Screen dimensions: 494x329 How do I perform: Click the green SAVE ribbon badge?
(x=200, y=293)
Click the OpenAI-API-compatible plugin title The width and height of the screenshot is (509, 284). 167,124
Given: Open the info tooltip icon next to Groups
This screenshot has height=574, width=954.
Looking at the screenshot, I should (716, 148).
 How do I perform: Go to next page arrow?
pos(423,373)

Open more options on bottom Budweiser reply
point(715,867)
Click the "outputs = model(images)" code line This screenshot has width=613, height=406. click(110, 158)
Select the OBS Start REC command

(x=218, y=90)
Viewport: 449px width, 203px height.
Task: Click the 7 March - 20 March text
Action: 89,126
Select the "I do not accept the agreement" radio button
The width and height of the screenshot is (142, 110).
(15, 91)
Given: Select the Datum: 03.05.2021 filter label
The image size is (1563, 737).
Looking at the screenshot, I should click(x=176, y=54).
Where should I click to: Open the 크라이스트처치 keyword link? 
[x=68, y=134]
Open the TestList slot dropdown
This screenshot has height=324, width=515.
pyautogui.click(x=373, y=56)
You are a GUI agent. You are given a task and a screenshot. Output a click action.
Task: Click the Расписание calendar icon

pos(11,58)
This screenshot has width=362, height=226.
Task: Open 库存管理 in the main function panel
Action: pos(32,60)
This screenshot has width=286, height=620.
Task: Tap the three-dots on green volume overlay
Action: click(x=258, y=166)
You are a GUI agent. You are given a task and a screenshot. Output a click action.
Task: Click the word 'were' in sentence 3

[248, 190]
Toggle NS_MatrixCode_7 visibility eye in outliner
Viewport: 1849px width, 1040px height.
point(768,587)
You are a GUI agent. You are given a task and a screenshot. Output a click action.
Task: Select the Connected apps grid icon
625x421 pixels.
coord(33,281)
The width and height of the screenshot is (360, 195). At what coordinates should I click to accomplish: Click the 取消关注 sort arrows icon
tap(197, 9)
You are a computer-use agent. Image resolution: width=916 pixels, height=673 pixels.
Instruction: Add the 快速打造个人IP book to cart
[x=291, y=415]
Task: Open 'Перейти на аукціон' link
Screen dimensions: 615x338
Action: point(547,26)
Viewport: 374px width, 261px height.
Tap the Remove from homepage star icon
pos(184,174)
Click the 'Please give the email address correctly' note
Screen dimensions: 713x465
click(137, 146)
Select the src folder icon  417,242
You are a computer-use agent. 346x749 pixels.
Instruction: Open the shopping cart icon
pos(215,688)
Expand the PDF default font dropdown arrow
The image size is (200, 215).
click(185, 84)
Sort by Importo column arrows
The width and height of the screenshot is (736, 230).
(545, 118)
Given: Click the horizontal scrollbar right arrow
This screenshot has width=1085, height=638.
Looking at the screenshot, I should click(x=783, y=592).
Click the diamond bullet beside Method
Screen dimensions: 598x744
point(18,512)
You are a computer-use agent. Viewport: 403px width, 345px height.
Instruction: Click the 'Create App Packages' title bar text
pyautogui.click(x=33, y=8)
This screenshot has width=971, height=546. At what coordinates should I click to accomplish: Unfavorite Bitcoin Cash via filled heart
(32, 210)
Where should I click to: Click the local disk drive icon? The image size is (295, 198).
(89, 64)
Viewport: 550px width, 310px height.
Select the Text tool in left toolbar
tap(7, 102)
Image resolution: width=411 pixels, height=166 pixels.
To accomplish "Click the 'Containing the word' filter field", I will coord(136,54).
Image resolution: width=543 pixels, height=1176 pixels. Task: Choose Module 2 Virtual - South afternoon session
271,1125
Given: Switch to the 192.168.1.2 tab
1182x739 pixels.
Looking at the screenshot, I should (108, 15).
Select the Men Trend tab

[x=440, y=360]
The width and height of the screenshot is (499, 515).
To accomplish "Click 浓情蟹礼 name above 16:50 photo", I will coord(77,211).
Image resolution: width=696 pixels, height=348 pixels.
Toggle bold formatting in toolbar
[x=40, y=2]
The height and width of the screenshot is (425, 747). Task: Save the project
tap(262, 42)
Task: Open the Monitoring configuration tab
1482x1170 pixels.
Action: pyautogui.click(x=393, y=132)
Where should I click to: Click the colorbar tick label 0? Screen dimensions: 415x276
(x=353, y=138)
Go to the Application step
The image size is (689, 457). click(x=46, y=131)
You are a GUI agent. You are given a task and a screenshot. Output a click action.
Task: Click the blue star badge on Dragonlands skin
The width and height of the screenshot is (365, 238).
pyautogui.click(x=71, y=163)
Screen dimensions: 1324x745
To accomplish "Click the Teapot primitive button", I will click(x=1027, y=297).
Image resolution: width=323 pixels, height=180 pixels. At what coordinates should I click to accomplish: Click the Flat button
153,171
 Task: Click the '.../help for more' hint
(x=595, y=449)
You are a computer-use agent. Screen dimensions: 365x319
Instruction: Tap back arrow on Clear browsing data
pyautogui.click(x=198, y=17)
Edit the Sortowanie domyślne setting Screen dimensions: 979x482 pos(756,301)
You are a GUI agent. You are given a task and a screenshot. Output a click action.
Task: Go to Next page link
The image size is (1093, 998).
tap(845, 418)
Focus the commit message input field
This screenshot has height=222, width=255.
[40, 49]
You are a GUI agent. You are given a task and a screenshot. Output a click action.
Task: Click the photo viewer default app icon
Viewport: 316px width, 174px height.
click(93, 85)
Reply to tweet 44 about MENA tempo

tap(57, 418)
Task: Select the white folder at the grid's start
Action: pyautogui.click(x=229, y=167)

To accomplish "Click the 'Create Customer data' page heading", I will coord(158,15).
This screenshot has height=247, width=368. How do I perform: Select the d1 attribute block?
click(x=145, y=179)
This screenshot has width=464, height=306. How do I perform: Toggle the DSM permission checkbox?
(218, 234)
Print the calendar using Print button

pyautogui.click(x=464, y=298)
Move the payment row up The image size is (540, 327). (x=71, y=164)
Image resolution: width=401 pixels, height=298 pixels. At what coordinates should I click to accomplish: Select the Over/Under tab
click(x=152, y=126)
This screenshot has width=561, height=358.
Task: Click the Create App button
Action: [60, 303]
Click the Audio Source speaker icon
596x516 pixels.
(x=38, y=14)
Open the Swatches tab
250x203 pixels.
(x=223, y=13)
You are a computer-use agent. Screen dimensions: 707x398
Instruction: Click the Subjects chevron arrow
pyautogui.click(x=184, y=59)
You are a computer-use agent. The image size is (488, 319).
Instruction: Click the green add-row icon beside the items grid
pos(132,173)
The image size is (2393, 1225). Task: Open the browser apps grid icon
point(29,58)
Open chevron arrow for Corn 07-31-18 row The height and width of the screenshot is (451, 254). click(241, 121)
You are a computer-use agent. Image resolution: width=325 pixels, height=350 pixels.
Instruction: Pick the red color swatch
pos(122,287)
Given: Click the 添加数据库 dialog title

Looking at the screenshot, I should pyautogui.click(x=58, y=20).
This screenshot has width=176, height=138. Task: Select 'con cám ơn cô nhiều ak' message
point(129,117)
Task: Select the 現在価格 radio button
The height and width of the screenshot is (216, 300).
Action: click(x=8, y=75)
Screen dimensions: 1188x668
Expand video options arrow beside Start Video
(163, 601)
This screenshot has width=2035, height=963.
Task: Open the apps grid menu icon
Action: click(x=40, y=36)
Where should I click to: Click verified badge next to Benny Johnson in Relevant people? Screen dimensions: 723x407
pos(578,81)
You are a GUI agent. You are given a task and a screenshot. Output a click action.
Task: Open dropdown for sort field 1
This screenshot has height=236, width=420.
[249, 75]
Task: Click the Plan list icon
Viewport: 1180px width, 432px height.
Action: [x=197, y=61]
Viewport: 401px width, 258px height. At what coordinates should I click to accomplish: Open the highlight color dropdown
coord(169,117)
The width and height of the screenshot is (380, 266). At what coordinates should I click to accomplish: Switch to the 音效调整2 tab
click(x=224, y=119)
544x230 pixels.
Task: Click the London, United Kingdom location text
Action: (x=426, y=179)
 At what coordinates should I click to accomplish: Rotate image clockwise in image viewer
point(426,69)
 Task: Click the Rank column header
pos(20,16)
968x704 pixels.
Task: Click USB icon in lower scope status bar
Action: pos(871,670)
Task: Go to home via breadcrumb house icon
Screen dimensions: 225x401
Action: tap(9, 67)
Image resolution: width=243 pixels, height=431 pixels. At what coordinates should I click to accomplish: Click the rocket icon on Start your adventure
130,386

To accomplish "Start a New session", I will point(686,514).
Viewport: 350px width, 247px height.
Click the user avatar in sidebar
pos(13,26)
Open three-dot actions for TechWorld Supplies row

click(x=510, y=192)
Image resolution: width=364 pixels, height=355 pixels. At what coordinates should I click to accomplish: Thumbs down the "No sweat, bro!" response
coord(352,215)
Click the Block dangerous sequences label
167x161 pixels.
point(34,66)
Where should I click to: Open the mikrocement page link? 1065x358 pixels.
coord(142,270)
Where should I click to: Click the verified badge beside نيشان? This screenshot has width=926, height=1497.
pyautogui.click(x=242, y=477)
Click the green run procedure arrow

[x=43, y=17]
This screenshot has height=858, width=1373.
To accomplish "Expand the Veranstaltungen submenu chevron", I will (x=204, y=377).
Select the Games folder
+-------+
## EXERCISE DESCRIPTION
Reproduce the listing above word for word, from its first line through the line that contains "Looking at the screenshot, I should click(x=176, y=54).".

## EXERCISE SOLUTION
Screen dimensions: 494x329 How do I perform: Click the green SAVE ribbon badge?
(x=200, y=293)
Click the OpenAI-API-compatible plugin title The width and height of the screenshot is (509, 284). 167,124
Given: Open the info tooltip icon next to Groups
This screenshot has height=574, width=954.
Looking at the screenshot, I should (716, 148).
 How do I perform: Go to next page arrow?
pos(423,373)

Open more options on bottom Budweiser reply
point(715,867)
Click the "outputs = model(images)" code line This screenshot has width=613, height=406. click(110, 158)
Select the OBS Start REC command

(x=218, y=90)
Viewport: 449px width, 203px height.
Task: Click the 7 March - 20 March text
Action: 89,126
Select the "I do not accept the agreement" radio button
The width and height of the screenshot is (142, 110).
(15, 91)
Given: Select the Datum: 03.05.2021 filter label
The image size is (1563, 737).
Looking at the screenshot, I should click(x=176, y=54).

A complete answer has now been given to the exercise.